夜香花
 疑問符の浮かぶ顔で、深成は塀の上から六郎を見つめる。
 その横で、真砂がじろりと視線を落とした。

「後は、今宵の宴の情報ですか。情報といっても、ご成婚の祝いに、この夜に観月の宴を催す、という世間話だけですがね。おわかりでしょう、特にこちらからは、乱破どもに何の指示も与えていない。どころか、別に乱破に向けて喋ったわけではない」

 ふふん、と鼻を鳴らす六郎に、真砂は小さく舌打ちした。
 乱破に向けて喋ったわけではない、とは言うものの、それを見越して利世が喋ったのはわかっている。
 わざわざ見つけにくい乱破との中継地点である茶屋を探してまで、そこで話をしたのはそのためだ。

「賭けましたのよ。

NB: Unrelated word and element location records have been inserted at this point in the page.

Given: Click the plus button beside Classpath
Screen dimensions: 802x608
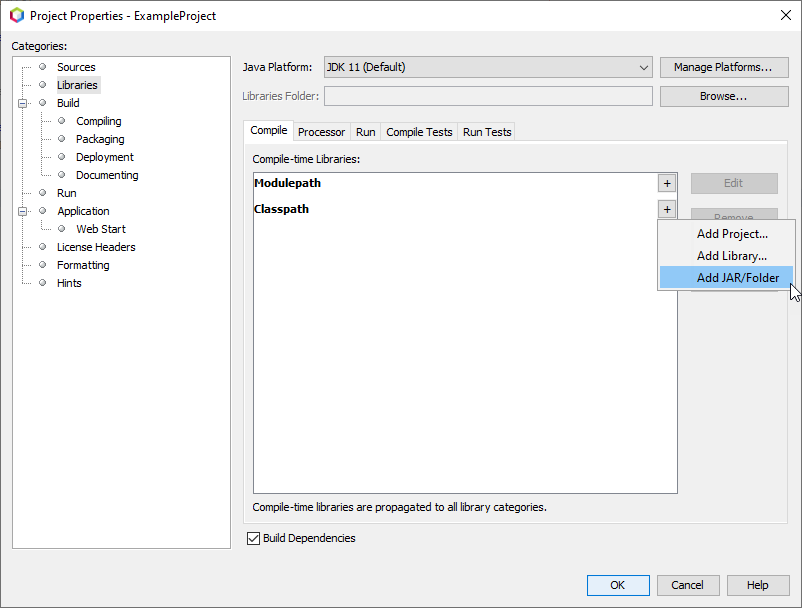Looking at the screenshot, I should pos(667,209).
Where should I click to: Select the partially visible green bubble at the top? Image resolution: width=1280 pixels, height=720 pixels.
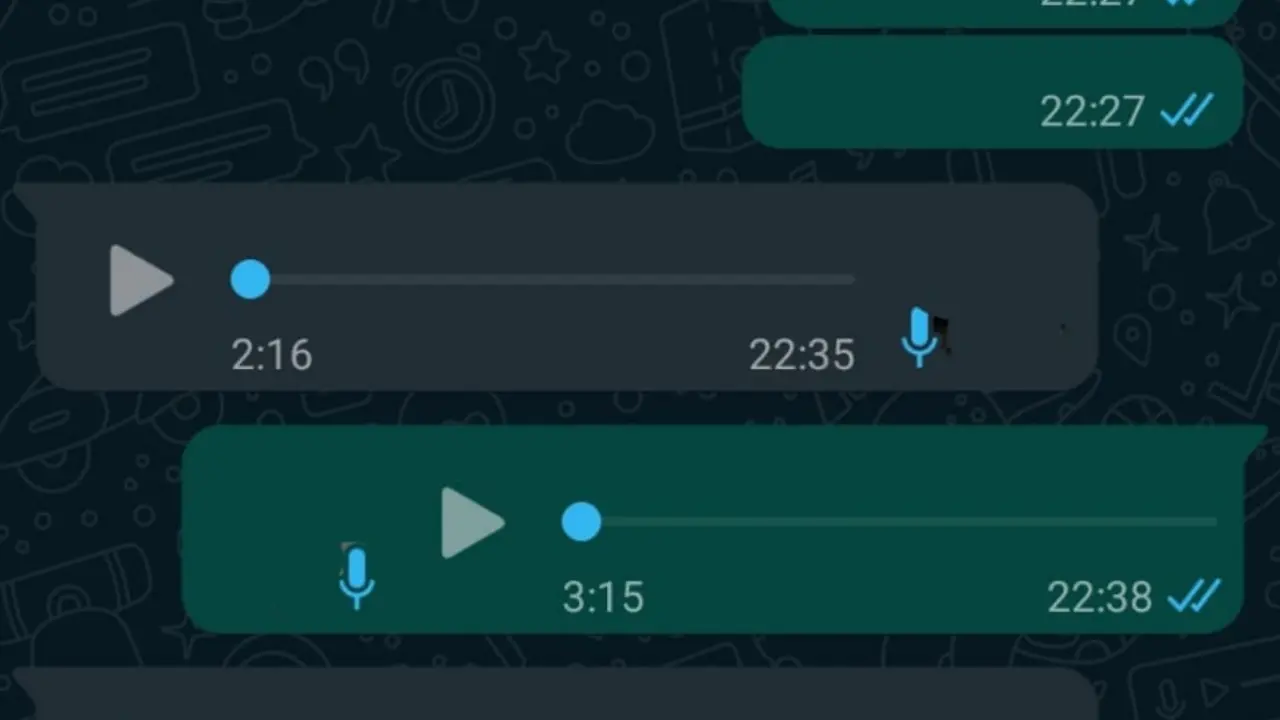point(1005,13)
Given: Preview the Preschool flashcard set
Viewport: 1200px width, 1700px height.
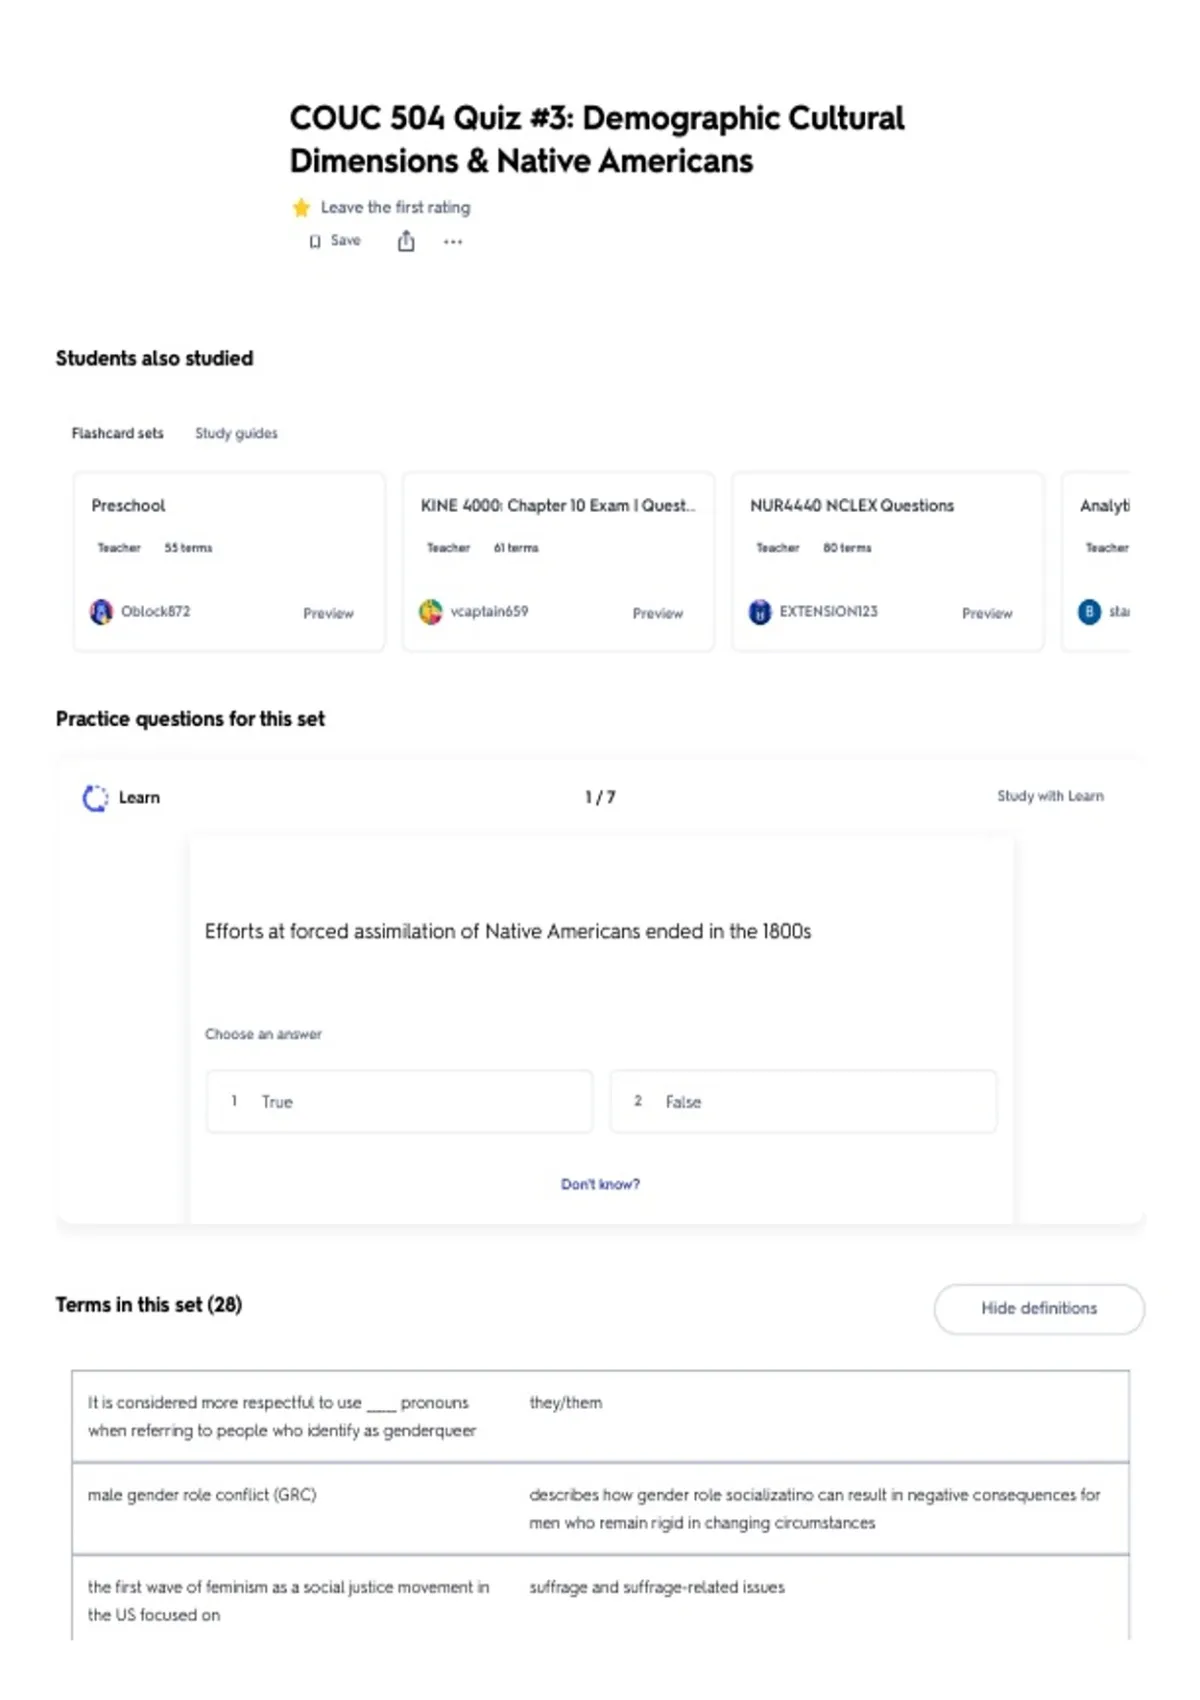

於市には幸せになって欲しいと言ったでしょう。於市が飛び立つのは致し方なしと思っていても、やはり親ですもの、庇護の下から飛び出すとなれば、真に於市を想ってくれている殿方でないと、安心出来ません。於市がその者のことを想っていても、その者が何とも想っていなければ、於市は失うものばかりですからね。財も身分もないけど、於市を命懸けで奪いに来るかどうか」

 六郎と同じように、少し楽しそうに、利世が言う。
 深成は、そんな利世と真砂を、交互に見た。

「え、え? ……ま、真砂……」

 真砂はますます唇を引き結んで、仏頂面だ。
 頑なに深成の視線から逃れている。

「さて。於市は亡くなってしまったと、皆に知らせましょう。とはいえ於市は、あまり表には出ておりませんから、そう大きな葬儀も必要ないでしょう」

「は、母上っ……」

 庭にいた兵士たちも、才蔵に促されて、それぞれ持ち場に去っていく。
 回廊の途中で、利世はそこに刺さった懐剣を引き抜いた。